Meyer Jaïs (1907-1993) est né à Médéa en Algérie. Il quitte l’Afrique du Nord à l’âge de 13 ans.

De 1925 à 1930, il poursuit ses études à l’Ecole rabbinique de la rue Vauquelin, ainsi qu’à la Sorbonne.

En 1933 il prend le poste de rabbin à Haguenau où il officiera jusqu’en 1938. Il devient alors aumônier de la jeunesse à Paris.

A la veille de la guerre 1939-45, il est mobilisé comme aumônier des fronts de Tunisie. Il part pour l’Algérie ou il servira comme grand rabbin de Constantine.

De retour à Paris en 1945, il occupera divers postes rabbiniques avant de devenir grand rabbin de Paris en 1955 pendant près d’un quart de siècle.

Il prendra sa retraite en 1979. Il est décédé en mai 1993 à l’âge de 86 ans.

Emile Tizané, ancien commandant de gendarmerie.
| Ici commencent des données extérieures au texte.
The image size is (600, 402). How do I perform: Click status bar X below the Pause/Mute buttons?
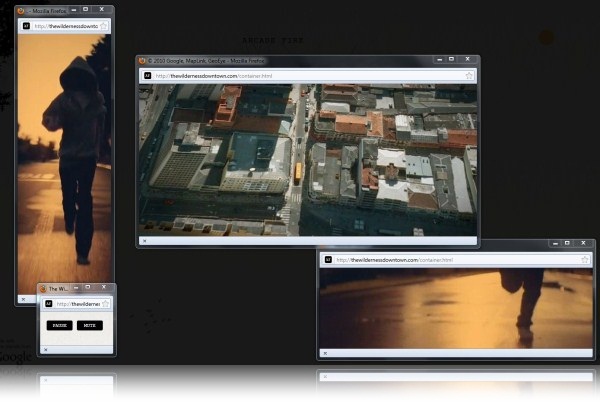(x=44, y=350)
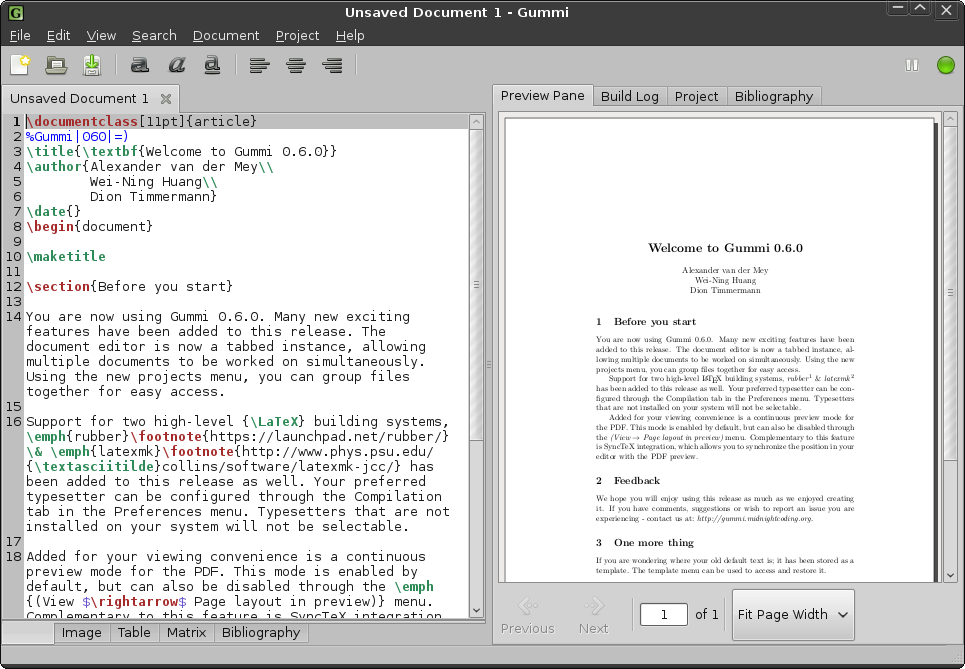Pause the live preview compilation

pyautogui.click(x=911, y=65)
Il a réuni plus de quatre cents procès-verbaux de gendarmerie concernant les phénomènes de petites hantises.

André Dumas (décédé en 1997) fut très longtemps le pilier sans doute le plus actif de l’Union des sociétés francophones pour l’investigation psychique et l’étude de la survivance (USFIPES). Auteur d’un ouvrage considéré comme l’un des classiques du genre : La science de l’âme, il était aussi directeur et rédacteur en chef de la revue Renaître 2000, qui poursuivit, pendant une quinzaine d’années (à partir de la fin des années 1970), l’exploration de cette branche pionnière de la psychologie, dans son sens réel d’étude de la psyché ou âme. Ce bimensuel était un véritable forum international permettant aux lecteurs de dégager au triple point de vue scientifique, philosophique et moral, les conséquences des recherches parapsychologiques, d’enrichir le dossier de la survivance et d’examiner, dans les conquêtes de la science contemporaine, tout ce qui peut contribuer à répondre aux questions fondamentales.

Robert Tocquet (1898-1993)  Professeur de Sciences Physiques, Chimiques et Naturelles, auteur de 53 ouvrages sur diverses sujets, il fut Officier d’Académie, Officier de l’Instruction Publique et Chevalier de la Légion d’honneur. Il a connu personnellement les grands métapsychistes du 20e siècle.